If you have never battled depression, it is hard to explain these feelings as they are not logical or rational. Dark and rainy days slay me. It is difficult to describe this condition to someone who has not experienced it, but a dark fog settles over me. It is hard to focus on anything. It disrupts my sleep cycle. I am easily given to tears and want to sleep all day. Then I cannot sleep at night. I fall asleep after work, wake up around midnight, and stay up all night because I am wide awake and cannot get back to sleep. That starts the cycle. Thankfully, light therapy resets my circadian rhythm. There is a nutrition connection too. Food is an addiction for me, and breaking free from that will likely do wonders for my hormones and depression.
I am walking through trials and storms, but I am not losing heart. I faithfully finished my cardio boot camp challenge tonight. I was tired today, and it was tough. I stayed for the whole class too. I did not lose any weight this month, but I finished another challenge when the temptation to give up was overwhelming. When the storms of life assault me (including stress and depression and rejection by those I love), I will stand firm in my faith and will not be shaken.
I apologize to my PYGFO sisters. I have not been faithfully checking in this month as I have been using my energy to keep my head above the water, but I have been keeping y’all in my thoughts and prayers. Liann, your hug via PM was greatly appreciated and touched me more than words can say. You had no idea what was going on in my life, but your message was a bright ray of sunshine. Thank you for being faithful to send me a message when I was on your heart. I have been making an effort to keep up with the messages in my inbox too. If I missed responding to anyone, please do not take it personally.

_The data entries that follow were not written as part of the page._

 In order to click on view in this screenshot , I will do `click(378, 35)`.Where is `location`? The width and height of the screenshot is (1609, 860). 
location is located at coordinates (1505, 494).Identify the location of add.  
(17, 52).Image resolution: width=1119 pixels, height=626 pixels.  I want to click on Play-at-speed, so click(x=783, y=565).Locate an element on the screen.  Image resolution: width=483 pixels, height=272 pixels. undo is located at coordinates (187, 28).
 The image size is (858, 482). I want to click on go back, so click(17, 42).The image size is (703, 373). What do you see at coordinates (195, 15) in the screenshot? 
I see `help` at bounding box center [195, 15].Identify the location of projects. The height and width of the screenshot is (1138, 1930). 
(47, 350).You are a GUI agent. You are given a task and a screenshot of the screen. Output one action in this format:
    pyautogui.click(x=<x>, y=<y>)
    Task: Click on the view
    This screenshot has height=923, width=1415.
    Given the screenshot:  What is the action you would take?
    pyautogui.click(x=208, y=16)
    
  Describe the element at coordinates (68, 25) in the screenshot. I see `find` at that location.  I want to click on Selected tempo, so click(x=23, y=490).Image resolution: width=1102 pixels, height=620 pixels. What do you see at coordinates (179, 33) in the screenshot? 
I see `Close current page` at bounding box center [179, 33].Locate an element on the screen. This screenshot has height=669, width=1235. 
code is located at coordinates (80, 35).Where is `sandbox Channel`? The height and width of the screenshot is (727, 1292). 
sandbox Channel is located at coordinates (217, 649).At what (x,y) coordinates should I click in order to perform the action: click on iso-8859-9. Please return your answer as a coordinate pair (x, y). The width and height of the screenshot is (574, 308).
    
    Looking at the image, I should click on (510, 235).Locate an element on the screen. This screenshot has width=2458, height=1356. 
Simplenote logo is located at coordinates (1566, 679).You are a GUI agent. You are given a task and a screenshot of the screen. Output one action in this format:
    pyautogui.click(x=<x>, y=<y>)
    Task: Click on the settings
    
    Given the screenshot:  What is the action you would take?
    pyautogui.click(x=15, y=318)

I did not cancel my Road Trip registration, but I am not going unless I can be a blessing to Cathe and everyone there, so I am making a firm commitment to do whatever it takes to get well physically, spiritually, mentally, and emotionally. I have a game plan, and I am putting my game face on. I am breaking free from the bondage of destructive eating habits that have taken a toll on my body, and restoration will be radical.
Michele, thanks for all the Psalms--the Great Physician’s cure for depression. Kathy S., thank you for taking a break from Road Trip planning to send me love and hugs. Kathryn, thanks for answering all my veggie nutrition questions. Thanks to all the forum members for the joy and smiles you bring to this place.
This journey is not easy and not always fun, but it is worth it. I am worth it. By God’s grace, I will keep running the race with perseverance and victoriously cross the finish line. It may not be in a record time, but it will be my personal best in His perfect timing. Just like the release date for STS, I cannot make any promises of when I will reach my goal. I am an overcomer, and I have faith that I will reach my goal come hell or hormones or depression or whatever other obstacles are in my path, and it will be worth the years of sweat and tears when I dance on that glorious mountaintop and celebrate a sweet victory!
Blessings,
Heather B.
“So whether you eat or drink or whatever you do, do it all for the glory of God” (1 Corinthians 10:31 NIV).